Le développement commence par l’allègement des charges des femmes pour leur permettre de se consacrer à des tâches comme faire leur part dans l’éducation des enfants, jouer leur partition dans ce développement en accédant, pour certaines, aux instances de prise de décisions …Par les temps qui courent, s’il est un autre fait touchant particulièrement les femmes, c’est bien le manque de sang dans les hôpitaux. La presse fait état de deux décès provoqués par cette situation, décès de deux femmes dans deux hôpitaux.
Vous avez bien fait, M. le Président de la République, d’inviter vos compatriotes à aller donner de leur sang.

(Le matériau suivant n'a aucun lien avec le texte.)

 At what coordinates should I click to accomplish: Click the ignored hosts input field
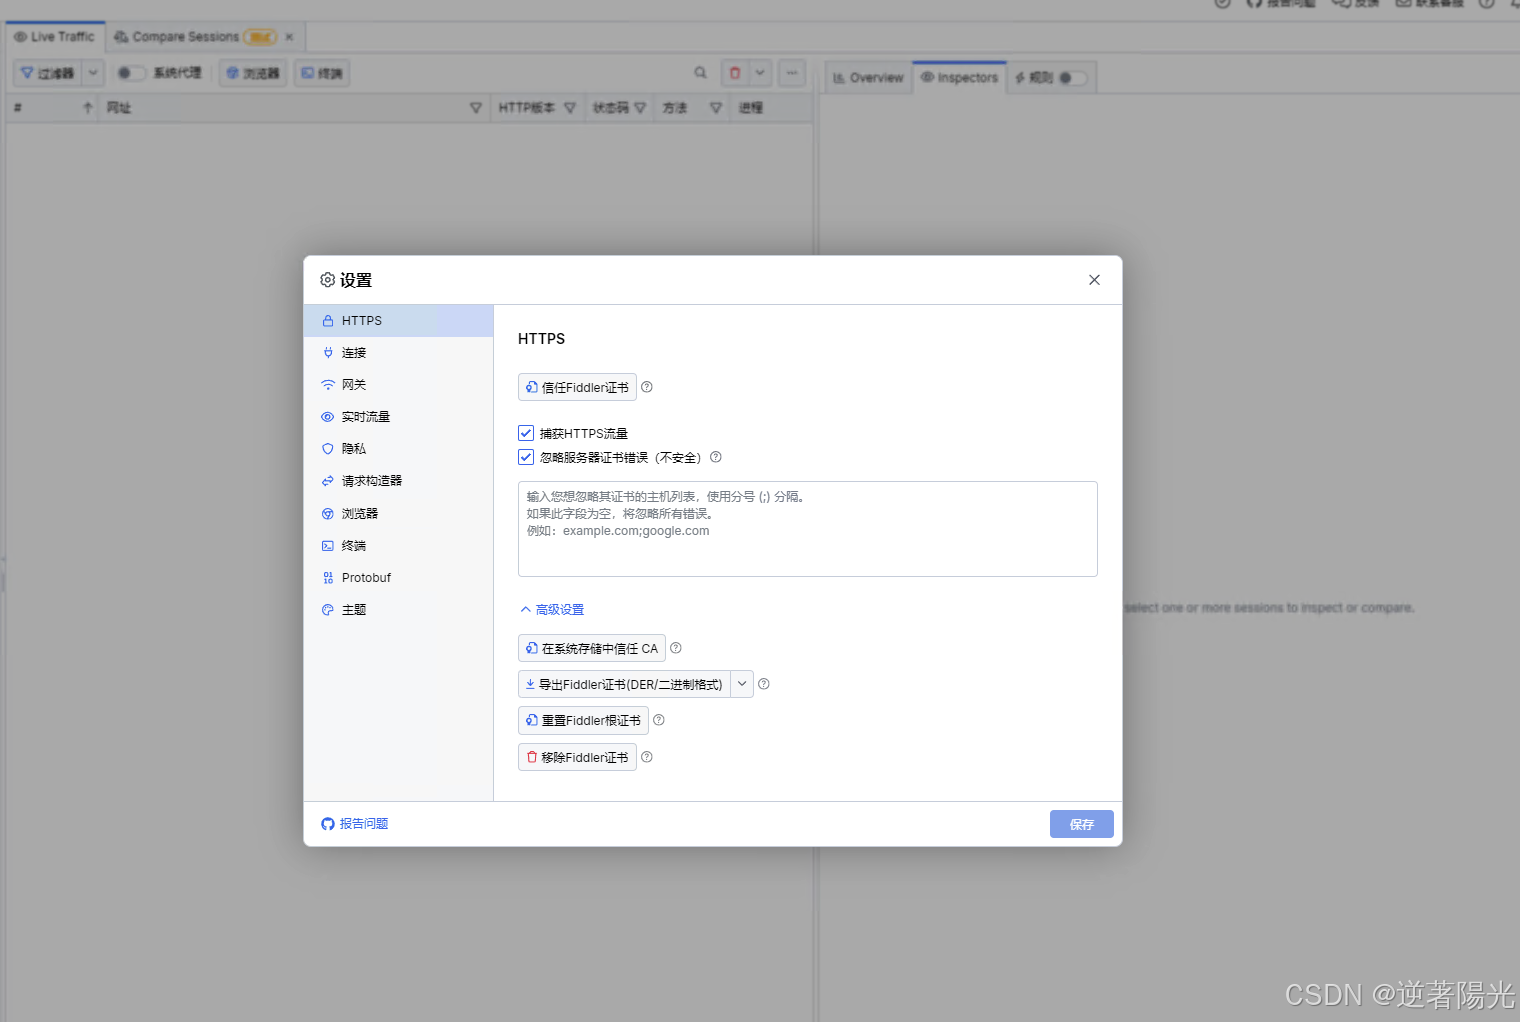(807, 529)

Cependant, vous auriez pu, pour un écho plus large à votre appel, offrir un exemple en allant, avec les membres de votre cabinet et de votre gouvernement, réaliser ce que vous attendez de nous. Et je suggérerai même que cela se fasse plus régulièrement au lieu d’attendre une situation d’urgence ou de pénurie pour demander à vos concitoyens et à vos concitoyennes de donner du sang.
Monsieur le Président de la République, ce ne sont pas seulement les femmes qui souffrent des situations décrites ci-dessus. Mais, elles en sont les plus touchées. C’est donc la femme que je suis qui vous interpelle, par solidarité à toutes les femmes du Sénégal, pour vous demander d’intervenir davantage pour une fourniture plus régulière en eau dans nos villes et villages. Ce sera alors le début de l’émergence!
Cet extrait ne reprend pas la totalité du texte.